AIDS vaccine researchers meeting in Atlanta expressed renewed optimism that they might finally be on the path to creating a product that can prevent the deadly HIV infection.
"A few years ago I wasn't even sure that it was possible," said Anthony Fauci, director of the National Institute of Allergy and Infectious Diseases ( NIAID ) . But last year the RV144 trial in Thailand, a trial that many researchers thought was doomed to fail and they tried to stop, showed a surprising 31-percent protection.
Fauci called that an important "proof of concept" of the principle that such a vaccine is possible. "But we still don't know what the correlates of protection are." Correlates are those specific components of the innate and adaptive immune systems that provide that protection.
Colonel Nelson Michael, the U.S. Army researcher who led the Thai study, said collaborators at twenty academic centers are submitting the remaining blood samples from the trial to different analyses, trying to tease out exactly what was going on among those who were protected from infection.
The Army, with the support of NIAID, is planning to begin two mid-sized follow on studies in 2013 in populations with high rates of infection. The study in Thailand will focus on men who have sex with men and female sex workers; the other, in southern Africa, will be among high-risk heterosexual couples.
They hope to use information they gleaned from the initial trial to tweak the components of the vaccine, and perhaps add a second booster shot, to try to generate an improved immune response and level of protection.
Michael is particularly excited about a new combination vaccine that has shown greater protection in a small group of monkeys than has ever been seen before in that animal model.
Neutralizing antibodies
Earlier failures to develop a vaccine that could protect against initial infection led researchers to turn their attention of the T-cell component of the immune system. Several species of monkeys are able to live with the simian version of HIV infection and control the virus quite nicely and live a normal lifespan. The hope was to create a vaccine for humans that might do the same thing.
But the STEP trial of a vaccine made by Merck was stopped in late 2007 when it appeared that the vaccine made people more susceptible to becoming infected with HIV rather than less. It also did not slow disease progression in those who became infected. That put a damper on a T-cell focus on vaccine design.
Then last July, a team at the NIH Vaccine Research Center ( VRC ) announced the discovery of two potent neutralizing antibodies that worked against 91 percent of the different strains of HIV worldwide. Other researchers have since added to that list of antibodies. It had been a dozen years since the last, weaker antibodies had been identified.
John Mascola, one of the team leaders at the VRC, said, "We need to understand not just the final product but how it got there." His work has found that the two antibodies are structurally similar but their amino acid sequences are quite different. It suggests that there may be more than one pathway to the maturation of these neutralizing antibodies.
The developments were made possible by new technologies that allowed researchers to work backwards from potential binding sites on the virus and use reverse engineering to identify the structure of antibodies that could fit into those binding sites, and then isolate the antibodies themselves. These tools have sparked a renaissance of interest in antibody research.
More trials
Lawrence Corey, the University of Washington researcher who heads NIAID's international HIV Vaccine Trials Network, said the field has conducted a major vaccine trial about once every five years. That simply isn't enough; "The pace of conduct is slow by any standard."
He pushed for a modification of the traditional approach that favors large phase 3 trials that lead to approval by regulators such as the FDA. Given that correlates of protection for an HIV vaccine are still unknown, he argued for the use of trials designed to learn things rather than immediately seek regulatory approval.

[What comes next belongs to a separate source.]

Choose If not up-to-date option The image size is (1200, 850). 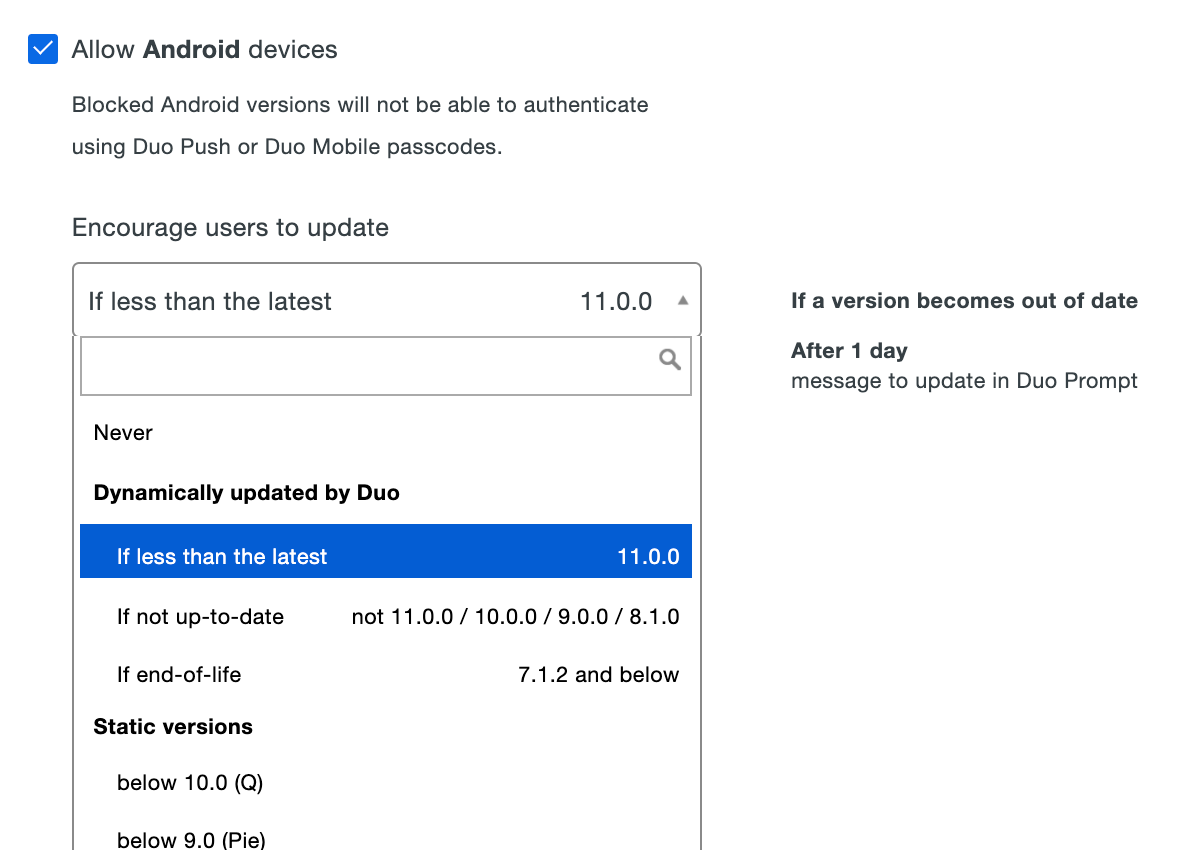tap(386, 616)
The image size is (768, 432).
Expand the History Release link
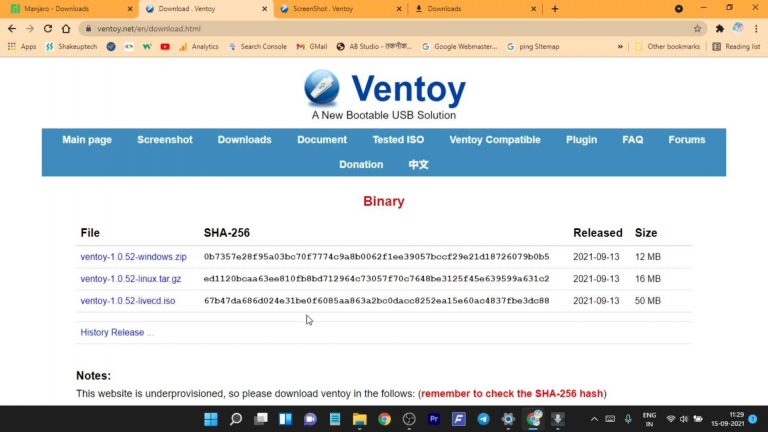click(117, 332)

Corey favors wider use of adaptive trial designs that are smaller, allow for modifications along the way, and are quicker to carry out. He wants to see the research community initiate one to four trials a year for the next four years.
One of his fears is that evolving new ways of preventing HIV infection will have to be incorporated into a trial beginning in about five years, and that will make vaccine studies more difficult and expensive to conduct.
Among those new tools are microbicides, which had its first trial success this summer, and pre-exposure prophylaxis ( PrEP ) , or the use of anti-HIV drugs such as tenofovir and Truvada, to prevent infections.
Either or both will mean that the incidence of new HIV infections will go down, and vaccine trials will have to enroll more participants and run longer in order obtain sufficient new infections to evaluate differences between those who did and did not receive the vaccine. Dr. Fauci said he anticipates that the size and cost of such trials will double.
As an example, the Thai trial initially proposed to enroll 2,000 participants in the study. But that country began a strong prevention program based primarily around condom use, and the incidence of new infections plummeted. The study eventually had to enroll 16,000 participants.
Money
More than a billion dollars a year is being put into HIV-vaccine research worldwide, with NIH and the Bill and Melinda Gates Foundation contributing about 80 percent of that. Fauci said getting other developed countries involved in this research is not as easy as getting their support for treatment.
Brazil, China, India and South Africa are among those nations that recently have stepped up their vaccine research efforts. It is no coincidence that they also are countries with their own large epidemics.